Before the COVID-19 pandemic and not long after Donnelly began working at the center, she became overwhelmed by new demand for spots in her program. The phone was ringing off the hook with calls from prospective parents, and Donnelly was giving so many tours that she had a hard time keeping up with her other administrative duties. Over the span of just six months, Gurukul Learning Center’s enrollment ballooned from 22 to 68 children—necessitating an expansion from three classrooms to six and the hiring, training, and teambuilding of new staff.

“It was overwhelming to me as all of this was transpiring over a short period of time,” said Donnelly. “It just became crazy.”

For help, Donnelly turned to the StrongStart Northeast Professional Development Center for one-on-one consultation and mentoring. Donnelly credited her coach with not just helping her put policies and procedures in place that enabled her keep up with the center’s growth, but with reigniting her passion for the ECE profession.

“It honestly made me feel rejuvenated. After being in a field for 30 years, you can kind of get stuck in the way you think about things,” Donnelly said. The coaching helped her to “think outside the box” and generate new ideas for solving some of the administrative and managerial challenges she faced.

Finding a coach who could empathize, encourage and above all, offer practical solutions “was just exhilarating for me” said Donnelly. No problem was too small or too large for them to provide support and assistance.

Among the most important things Donnelly’s coach helped with was updating her center’s policies to reflect its growth—and implementing them. The coach reviewed old policies to ensure they were consistent with newer rules and regulations Donnelly had put in place and recommended additional policies to further ensure safety and efficiency.

Donnelly’s coach also supported her in on-boarding and training her new staff members, thereby ensuring program continuity and quality.
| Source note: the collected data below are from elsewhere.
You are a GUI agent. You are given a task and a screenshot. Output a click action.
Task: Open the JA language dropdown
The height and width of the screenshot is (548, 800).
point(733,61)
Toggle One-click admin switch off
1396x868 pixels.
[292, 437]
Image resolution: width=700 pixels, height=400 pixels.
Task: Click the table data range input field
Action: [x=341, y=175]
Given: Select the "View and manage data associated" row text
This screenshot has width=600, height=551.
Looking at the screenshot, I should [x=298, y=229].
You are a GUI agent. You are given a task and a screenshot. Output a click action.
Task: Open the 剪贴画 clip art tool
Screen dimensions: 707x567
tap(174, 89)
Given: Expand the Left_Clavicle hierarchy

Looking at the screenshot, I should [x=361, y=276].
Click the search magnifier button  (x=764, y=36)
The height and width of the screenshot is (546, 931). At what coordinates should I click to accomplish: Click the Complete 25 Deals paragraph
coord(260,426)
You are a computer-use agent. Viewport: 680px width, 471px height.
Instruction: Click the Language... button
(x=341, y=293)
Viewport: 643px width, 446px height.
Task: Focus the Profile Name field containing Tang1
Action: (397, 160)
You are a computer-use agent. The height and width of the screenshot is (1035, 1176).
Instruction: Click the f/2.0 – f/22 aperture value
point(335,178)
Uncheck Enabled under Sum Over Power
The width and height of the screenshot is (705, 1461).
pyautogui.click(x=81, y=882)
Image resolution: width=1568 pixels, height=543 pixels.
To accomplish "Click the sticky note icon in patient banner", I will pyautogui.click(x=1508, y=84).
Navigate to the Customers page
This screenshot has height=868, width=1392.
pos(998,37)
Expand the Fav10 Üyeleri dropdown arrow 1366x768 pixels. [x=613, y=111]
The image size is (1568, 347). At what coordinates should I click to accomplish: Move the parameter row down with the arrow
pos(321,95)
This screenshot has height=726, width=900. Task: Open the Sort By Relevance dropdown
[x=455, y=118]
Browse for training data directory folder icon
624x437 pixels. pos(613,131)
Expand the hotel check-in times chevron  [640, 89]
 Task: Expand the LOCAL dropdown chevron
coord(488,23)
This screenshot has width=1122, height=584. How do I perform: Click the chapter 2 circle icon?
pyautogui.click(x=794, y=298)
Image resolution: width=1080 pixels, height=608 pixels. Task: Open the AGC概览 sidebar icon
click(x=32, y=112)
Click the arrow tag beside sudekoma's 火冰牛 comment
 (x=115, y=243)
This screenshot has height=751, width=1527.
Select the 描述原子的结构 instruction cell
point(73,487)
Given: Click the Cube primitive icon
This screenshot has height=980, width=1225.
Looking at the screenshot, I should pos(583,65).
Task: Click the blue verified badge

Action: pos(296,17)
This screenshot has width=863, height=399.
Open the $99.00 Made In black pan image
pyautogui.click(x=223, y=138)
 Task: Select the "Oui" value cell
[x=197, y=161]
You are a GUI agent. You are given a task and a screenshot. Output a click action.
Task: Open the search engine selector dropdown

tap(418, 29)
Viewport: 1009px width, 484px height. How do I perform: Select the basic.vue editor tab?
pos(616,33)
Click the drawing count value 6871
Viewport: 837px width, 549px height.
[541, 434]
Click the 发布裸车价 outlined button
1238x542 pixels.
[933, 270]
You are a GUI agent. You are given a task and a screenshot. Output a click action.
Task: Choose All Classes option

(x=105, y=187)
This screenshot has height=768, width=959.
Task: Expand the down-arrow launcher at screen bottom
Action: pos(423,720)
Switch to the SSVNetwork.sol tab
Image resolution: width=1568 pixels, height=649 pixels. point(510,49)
They also helped her find ways to communicate more efficiently with families so they would get a consistent flow of information about how their children were doing every day.

Given Donnelly’s busy schedule, her coach’s accessibility also helped Donnelly get the center’s operations under control more quickly than she could have on her own.

“They responded very quickly,” said Donnelly. “If something arose, I was able to reach out to them or email them and they got right back to me and they sat with me and listened to me and they just helped come up with different plans.”

Donnelly would recommend the service to every director. “I don’t understand why every director doesn’t take advantage of this,” she said. “It’s really taken some of the burden off of me because now policies are written the way that they should be, staff has been trained the way that they should be and I know that help is just a phone call away if I have any questions or want more mentoring.”